25. In Kesavan Namboodiri v. State, 1976 Ker LT 427, the Full Bench was concerned only with the question whether a transfer hit by Section 84 is invalid in toto or whether it is invalid only to the extent to which it operates to defeat the provisions of the Act. We find nothing in that judgment which is of any material relevance for deciding the questions arising in the present case regarding the scope and effect of Sub-section (3) of Section 84.

26. In view of our having come to the conclusion that Sub-section (3) of Section 84 of the Act is applicable to the present case it is unnecessary for us to consider the larger question whether even on the terms of Sub-sections (1) and (2) of Section 84 the validity of the transfers is to be determined with reference to the ceiling limits specified in Sub-section (1) of Section 82 as amended by Act 35 of 1969 which became operative on 1-1-1970 when alone the provisions of Section 83 prohibiting the holding of land in excess of the ceiling limits were brought into force.

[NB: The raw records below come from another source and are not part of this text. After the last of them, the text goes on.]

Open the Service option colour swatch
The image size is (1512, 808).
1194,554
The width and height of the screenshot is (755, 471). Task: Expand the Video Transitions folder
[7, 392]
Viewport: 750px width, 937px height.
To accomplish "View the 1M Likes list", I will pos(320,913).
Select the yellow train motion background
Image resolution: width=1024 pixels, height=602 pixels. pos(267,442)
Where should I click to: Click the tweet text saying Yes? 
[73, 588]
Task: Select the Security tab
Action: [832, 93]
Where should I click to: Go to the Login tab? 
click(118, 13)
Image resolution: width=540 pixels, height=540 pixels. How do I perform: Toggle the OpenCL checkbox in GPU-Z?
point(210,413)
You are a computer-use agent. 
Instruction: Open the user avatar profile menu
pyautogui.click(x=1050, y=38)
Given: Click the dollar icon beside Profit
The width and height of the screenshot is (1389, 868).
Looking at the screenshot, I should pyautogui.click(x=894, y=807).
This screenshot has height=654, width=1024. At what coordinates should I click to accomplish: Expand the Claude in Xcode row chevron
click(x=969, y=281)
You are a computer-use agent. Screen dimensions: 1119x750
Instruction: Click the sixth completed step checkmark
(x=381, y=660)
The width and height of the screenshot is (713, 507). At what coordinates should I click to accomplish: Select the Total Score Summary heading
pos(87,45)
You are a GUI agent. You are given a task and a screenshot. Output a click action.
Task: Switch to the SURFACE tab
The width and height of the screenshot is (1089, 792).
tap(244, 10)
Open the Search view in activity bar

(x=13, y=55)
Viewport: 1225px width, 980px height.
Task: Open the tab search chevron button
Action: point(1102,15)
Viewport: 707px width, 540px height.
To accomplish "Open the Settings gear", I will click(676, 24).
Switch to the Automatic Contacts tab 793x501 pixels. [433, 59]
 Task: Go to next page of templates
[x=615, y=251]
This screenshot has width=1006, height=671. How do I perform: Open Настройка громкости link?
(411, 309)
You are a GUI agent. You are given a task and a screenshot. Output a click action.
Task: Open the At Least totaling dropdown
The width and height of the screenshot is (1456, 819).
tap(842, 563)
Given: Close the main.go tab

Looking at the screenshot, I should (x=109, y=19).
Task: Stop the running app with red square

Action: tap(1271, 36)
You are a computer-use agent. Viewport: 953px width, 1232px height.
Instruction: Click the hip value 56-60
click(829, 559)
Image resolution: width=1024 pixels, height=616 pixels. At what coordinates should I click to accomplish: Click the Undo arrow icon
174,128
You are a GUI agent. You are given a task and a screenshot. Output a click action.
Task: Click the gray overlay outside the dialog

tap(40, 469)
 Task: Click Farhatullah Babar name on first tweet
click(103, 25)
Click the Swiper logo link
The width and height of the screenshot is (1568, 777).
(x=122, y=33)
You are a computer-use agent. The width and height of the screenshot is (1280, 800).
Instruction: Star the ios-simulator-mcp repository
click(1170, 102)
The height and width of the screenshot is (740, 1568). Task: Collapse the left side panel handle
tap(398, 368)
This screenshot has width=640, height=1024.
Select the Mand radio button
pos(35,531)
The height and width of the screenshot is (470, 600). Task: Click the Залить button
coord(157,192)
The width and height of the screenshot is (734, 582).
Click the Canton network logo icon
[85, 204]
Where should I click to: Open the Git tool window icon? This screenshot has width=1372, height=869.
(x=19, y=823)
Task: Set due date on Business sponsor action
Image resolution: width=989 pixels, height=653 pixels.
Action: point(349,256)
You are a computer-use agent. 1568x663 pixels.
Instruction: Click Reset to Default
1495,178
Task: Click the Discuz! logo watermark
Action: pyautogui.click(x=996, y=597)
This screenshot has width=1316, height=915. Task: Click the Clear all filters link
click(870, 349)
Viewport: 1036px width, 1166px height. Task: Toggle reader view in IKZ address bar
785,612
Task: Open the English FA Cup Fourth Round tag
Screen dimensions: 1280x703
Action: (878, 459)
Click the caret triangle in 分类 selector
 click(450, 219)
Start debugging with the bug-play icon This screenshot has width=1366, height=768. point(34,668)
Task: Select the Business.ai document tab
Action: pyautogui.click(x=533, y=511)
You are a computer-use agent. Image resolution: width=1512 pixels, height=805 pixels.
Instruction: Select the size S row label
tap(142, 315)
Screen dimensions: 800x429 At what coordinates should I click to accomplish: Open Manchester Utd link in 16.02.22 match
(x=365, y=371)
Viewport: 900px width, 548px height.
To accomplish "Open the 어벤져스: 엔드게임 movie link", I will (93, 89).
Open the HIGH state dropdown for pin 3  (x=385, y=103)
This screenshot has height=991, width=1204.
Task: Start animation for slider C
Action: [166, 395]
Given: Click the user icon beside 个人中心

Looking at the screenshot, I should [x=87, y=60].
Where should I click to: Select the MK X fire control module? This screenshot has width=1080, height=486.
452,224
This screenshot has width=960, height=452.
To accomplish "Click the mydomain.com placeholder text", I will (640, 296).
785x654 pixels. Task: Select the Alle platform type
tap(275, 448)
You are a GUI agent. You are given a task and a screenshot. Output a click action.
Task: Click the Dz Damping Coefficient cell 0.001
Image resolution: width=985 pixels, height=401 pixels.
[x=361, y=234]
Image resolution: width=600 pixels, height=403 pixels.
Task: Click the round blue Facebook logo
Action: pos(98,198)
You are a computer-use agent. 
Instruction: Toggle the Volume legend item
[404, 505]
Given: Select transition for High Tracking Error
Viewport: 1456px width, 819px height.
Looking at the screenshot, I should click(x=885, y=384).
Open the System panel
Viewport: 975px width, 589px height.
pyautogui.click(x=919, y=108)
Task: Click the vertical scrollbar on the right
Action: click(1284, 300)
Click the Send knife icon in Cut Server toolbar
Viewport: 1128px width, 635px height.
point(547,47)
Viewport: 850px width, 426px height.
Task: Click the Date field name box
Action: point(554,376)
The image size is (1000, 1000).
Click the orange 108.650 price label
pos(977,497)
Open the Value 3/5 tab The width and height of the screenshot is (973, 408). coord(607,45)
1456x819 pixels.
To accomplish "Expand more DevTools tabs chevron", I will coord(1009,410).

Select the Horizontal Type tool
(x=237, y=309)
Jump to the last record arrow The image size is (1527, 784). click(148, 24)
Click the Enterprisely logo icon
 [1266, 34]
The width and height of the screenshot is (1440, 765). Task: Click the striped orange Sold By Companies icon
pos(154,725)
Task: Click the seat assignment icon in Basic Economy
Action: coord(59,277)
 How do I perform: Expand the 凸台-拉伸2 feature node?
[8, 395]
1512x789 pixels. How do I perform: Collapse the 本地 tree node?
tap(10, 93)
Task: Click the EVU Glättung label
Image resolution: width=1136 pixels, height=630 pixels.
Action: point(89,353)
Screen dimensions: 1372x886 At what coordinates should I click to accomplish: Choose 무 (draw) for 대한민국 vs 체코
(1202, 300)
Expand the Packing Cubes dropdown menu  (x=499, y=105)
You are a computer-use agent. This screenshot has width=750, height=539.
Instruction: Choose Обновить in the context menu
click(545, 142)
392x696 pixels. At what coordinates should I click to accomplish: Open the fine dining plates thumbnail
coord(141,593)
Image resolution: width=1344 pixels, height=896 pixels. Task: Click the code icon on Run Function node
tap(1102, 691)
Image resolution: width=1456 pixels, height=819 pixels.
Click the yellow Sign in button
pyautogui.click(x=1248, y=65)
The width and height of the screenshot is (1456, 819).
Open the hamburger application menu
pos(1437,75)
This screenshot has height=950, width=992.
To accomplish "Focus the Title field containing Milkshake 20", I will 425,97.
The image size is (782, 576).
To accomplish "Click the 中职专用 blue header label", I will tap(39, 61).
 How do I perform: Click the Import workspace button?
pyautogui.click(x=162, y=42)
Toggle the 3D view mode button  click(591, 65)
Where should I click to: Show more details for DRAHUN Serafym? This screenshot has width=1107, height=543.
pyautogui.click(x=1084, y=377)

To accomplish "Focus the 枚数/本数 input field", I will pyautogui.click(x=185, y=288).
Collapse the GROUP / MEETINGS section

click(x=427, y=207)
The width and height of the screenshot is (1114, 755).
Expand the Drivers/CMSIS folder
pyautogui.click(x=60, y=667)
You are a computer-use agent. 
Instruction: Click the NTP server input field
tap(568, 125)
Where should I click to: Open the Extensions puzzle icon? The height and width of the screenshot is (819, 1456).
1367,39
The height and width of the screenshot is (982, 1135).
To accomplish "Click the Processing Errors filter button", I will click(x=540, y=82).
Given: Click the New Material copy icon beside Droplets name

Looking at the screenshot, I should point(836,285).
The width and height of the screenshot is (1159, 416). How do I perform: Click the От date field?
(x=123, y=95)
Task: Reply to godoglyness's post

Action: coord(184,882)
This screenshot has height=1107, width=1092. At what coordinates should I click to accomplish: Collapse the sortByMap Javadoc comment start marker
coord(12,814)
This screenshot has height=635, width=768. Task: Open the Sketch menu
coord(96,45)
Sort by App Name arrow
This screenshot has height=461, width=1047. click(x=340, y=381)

27. In the result, we hold that the Taluk Land Board acted rightly in determining the validity of the transfers effected by the petitioner by taking into account the ceiling limits applicable to him under Section 82(1) of the Act as amend-ed by Act 35 of 1969. Though counsel for the petitioner attempted to urge certain other minor points on the ground that they had been omitted to be properly considered by the Taluk Land Board they relate to pure questions of fact and do not, therefore, properly arise for consideration before this court in a revision petition filed under Section 103 of the Act.

28. The revision petition accordingly fails and it is dismissed but in the circumstances we do not make any order as to costs.

ORDER

29. In the light of the conclusion recorded in the majority judgment the civil revision petition is dismissed. The parties will bear their respective costs.